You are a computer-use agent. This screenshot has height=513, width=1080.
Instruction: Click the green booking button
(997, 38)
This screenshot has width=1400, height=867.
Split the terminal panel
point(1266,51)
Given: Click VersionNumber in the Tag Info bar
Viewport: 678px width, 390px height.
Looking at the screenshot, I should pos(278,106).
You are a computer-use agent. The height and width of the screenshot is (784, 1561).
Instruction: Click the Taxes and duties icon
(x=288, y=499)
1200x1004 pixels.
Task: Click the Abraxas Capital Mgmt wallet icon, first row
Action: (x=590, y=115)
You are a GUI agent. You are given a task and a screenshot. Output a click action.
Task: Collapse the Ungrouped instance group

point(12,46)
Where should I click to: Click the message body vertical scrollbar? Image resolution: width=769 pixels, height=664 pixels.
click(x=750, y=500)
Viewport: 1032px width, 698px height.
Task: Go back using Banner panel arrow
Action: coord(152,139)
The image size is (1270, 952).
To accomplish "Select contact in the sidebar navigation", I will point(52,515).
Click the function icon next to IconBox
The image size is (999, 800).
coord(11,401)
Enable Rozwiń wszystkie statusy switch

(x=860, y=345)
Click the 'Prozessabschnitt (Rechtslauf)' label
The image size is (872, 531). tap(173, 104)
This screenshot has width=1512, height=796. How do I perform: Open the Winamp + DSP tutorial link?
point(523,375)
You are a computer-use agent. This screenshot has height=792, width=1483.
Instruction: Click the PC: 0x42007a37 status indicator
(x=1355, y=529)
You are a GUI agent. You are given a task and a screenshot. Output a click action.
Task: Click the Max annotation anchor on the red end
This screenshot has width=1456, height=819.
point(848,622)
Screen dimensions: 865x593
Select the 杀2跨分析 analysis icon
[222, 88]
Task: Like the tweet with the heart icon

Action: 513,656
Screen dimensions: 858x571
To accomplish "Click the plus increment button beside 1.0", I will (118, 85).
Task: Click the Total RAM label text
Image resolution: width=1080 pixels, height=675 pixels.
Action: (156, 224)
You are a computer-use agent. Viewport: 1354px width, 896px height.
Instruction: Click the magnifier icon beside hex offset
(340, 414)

-=-=-=-=-

▶ _WORK TO BE COMPLETED_:
Tally the lines in the listing above that contain the string "accomplish", treating uppercase and lowercase as different. Reply with the number alone.

▶ _ANSWER TO THIS PROBLEM_:
2